Data

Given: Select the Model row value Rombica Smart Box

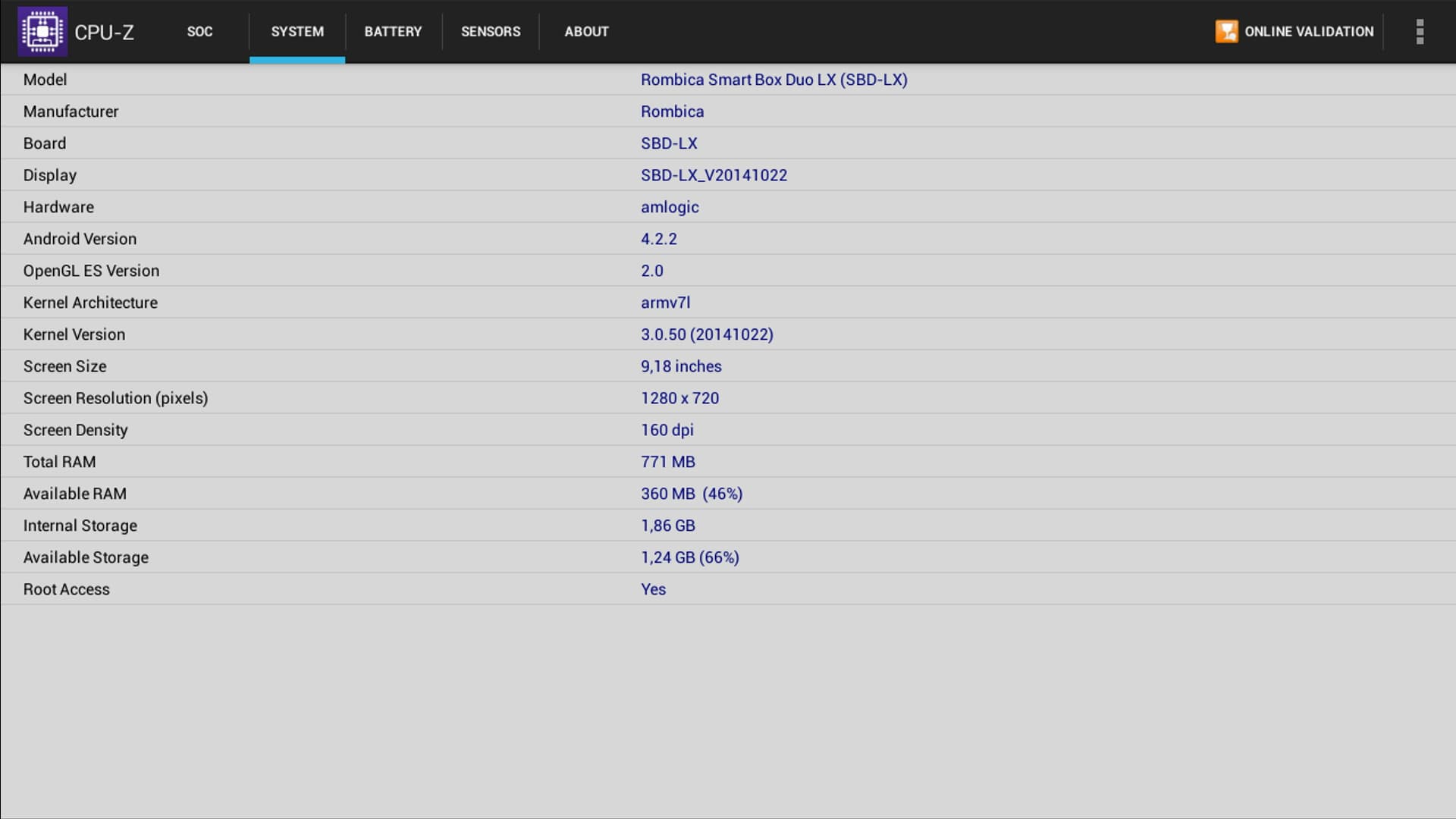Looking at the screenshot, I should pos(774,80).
---
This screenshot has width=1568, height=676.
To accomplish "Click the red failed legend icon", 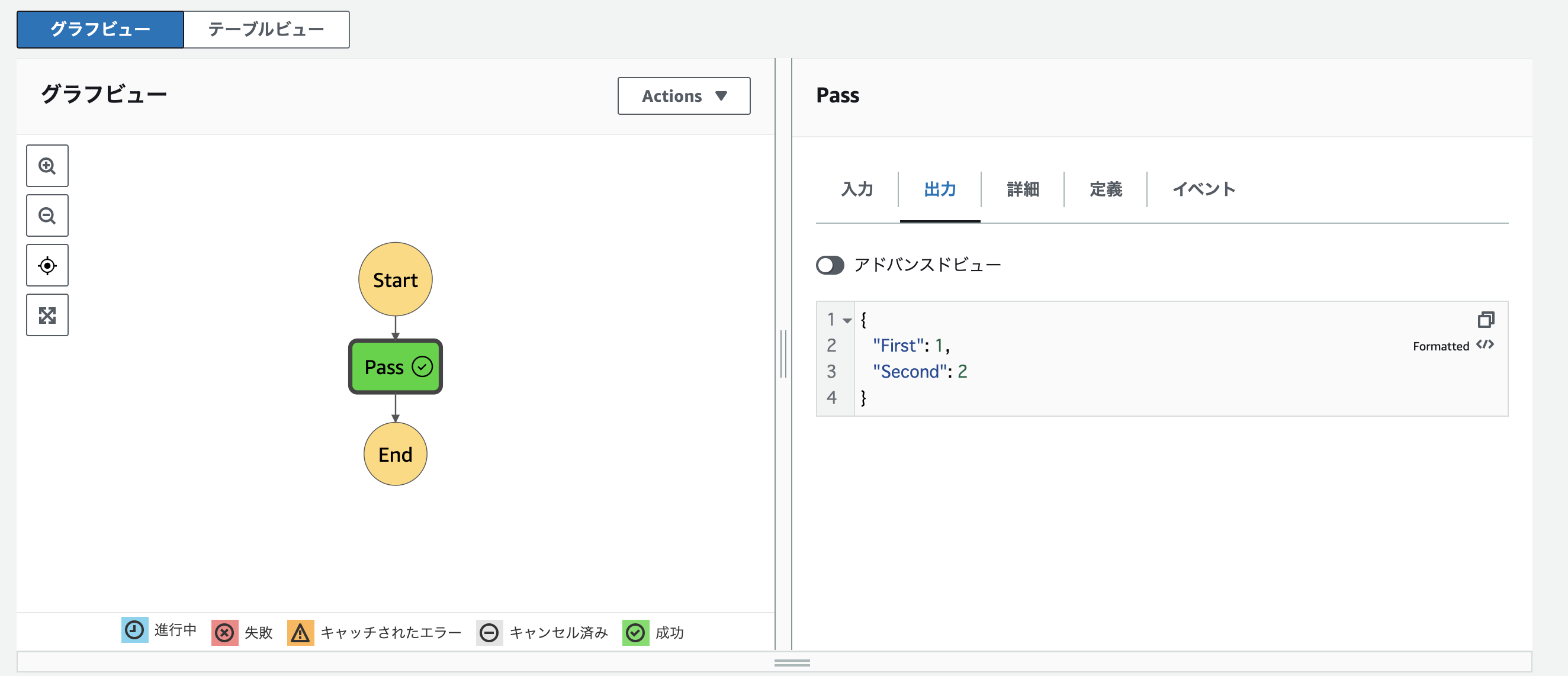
---
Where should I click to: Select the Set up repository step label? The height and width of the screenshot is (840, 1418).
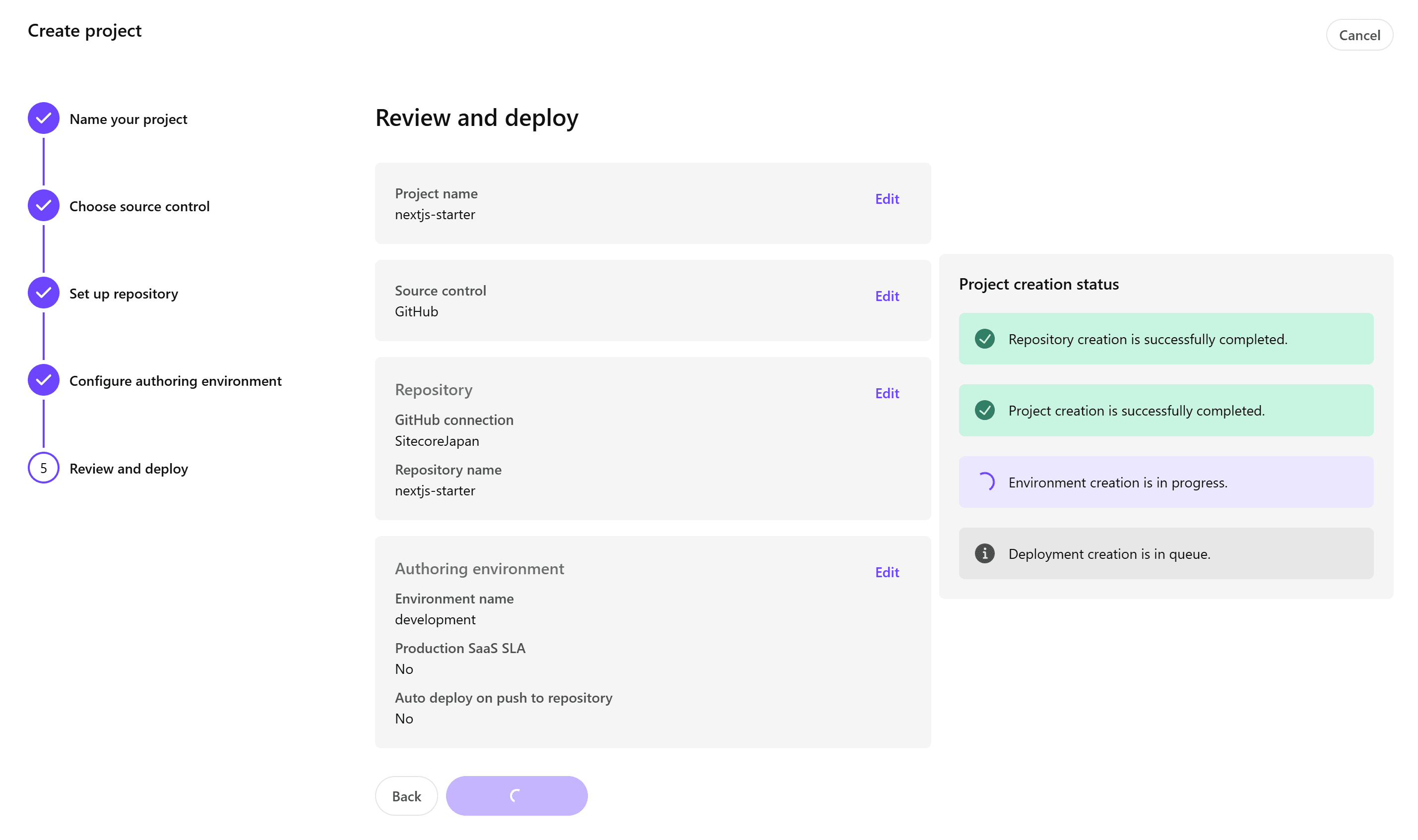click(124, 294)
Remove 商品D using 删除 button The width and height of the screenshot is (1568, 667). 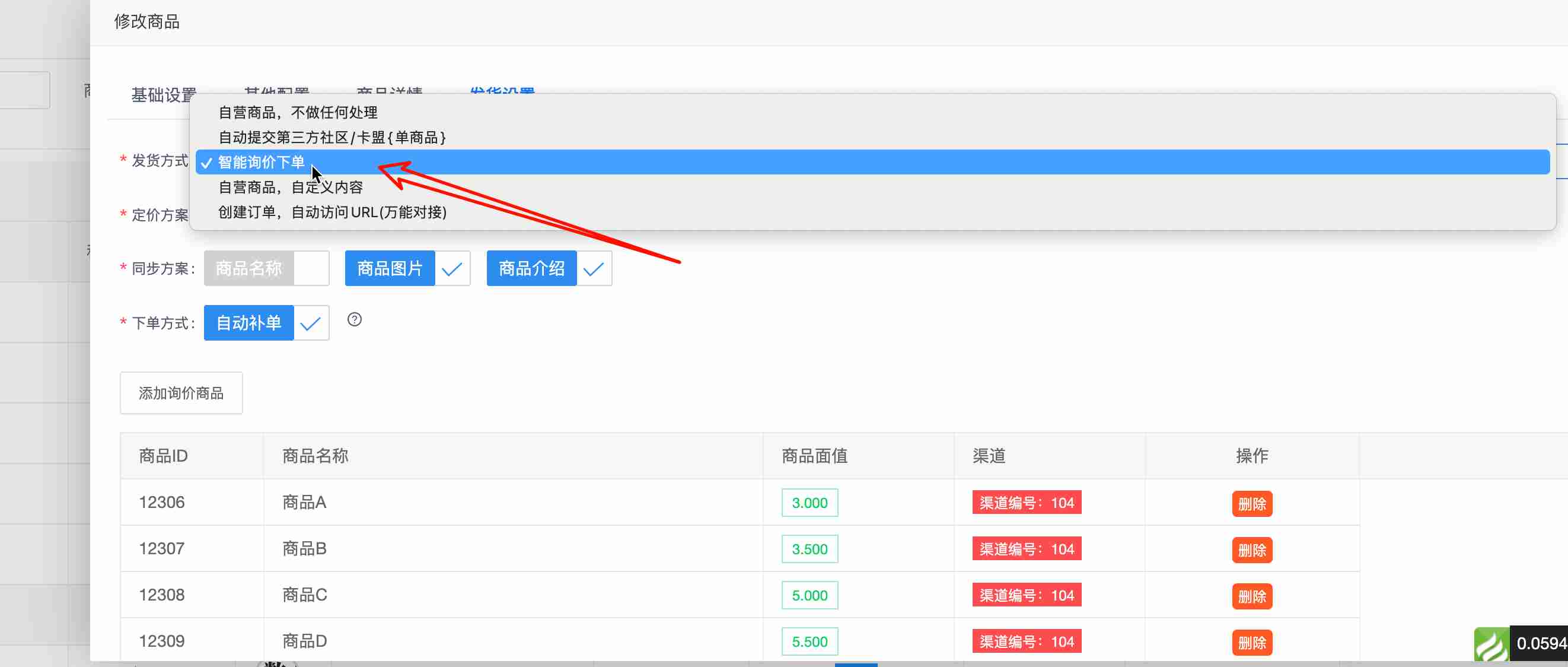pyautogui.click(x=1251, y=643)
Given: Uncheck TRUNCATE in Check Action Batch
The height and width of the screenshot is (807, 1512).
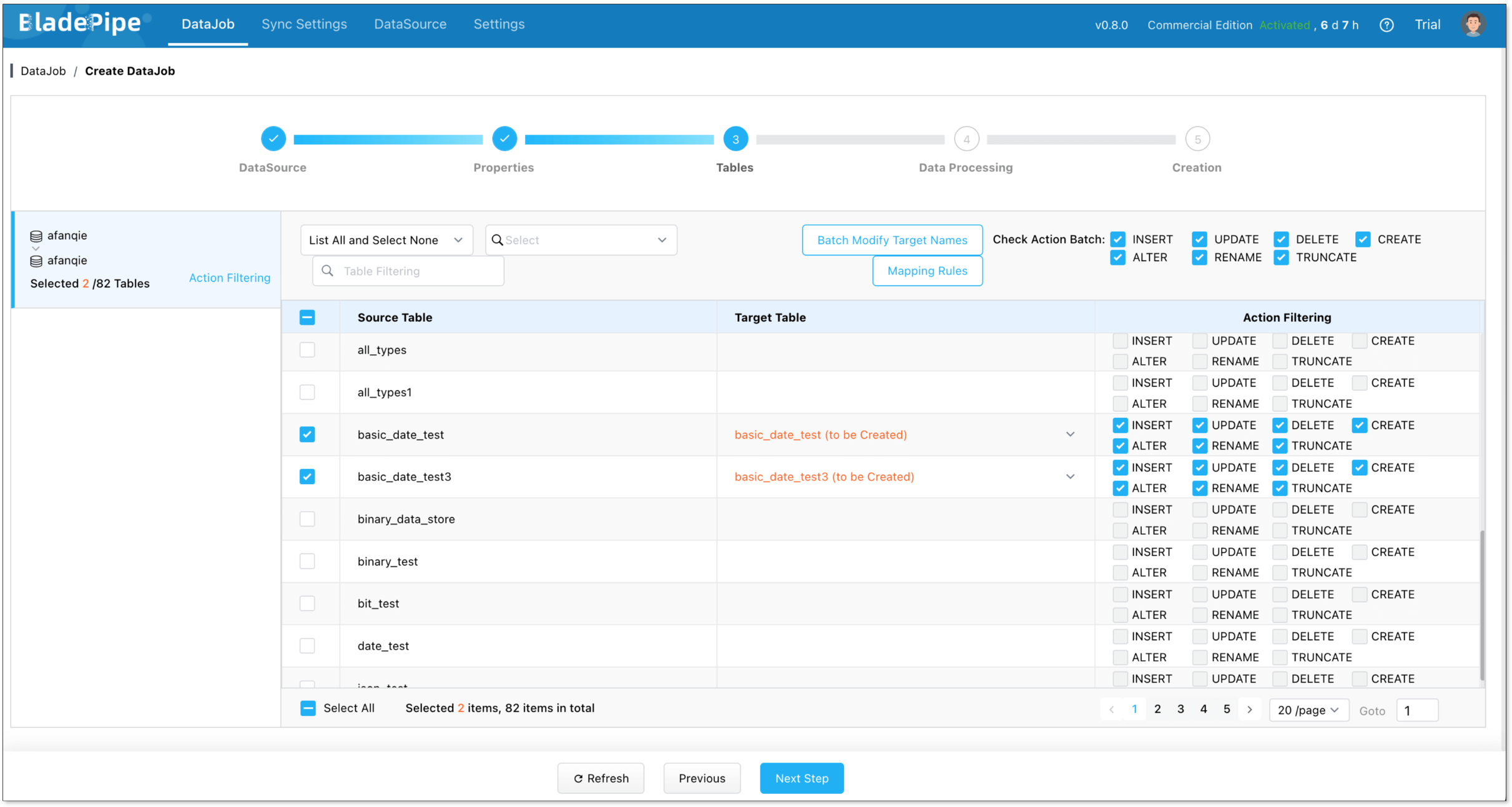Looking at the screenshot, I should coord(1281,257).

Exercise requirements
Reproduce exactly the lines above starting at the line containing "This screenshot has width=1568, height=676." and ending at the line containing "the red failed", including both, but not the pictures.

Output
This screenshot has width=1568, height=676.
To accomplish "Click the red failed legend icon", 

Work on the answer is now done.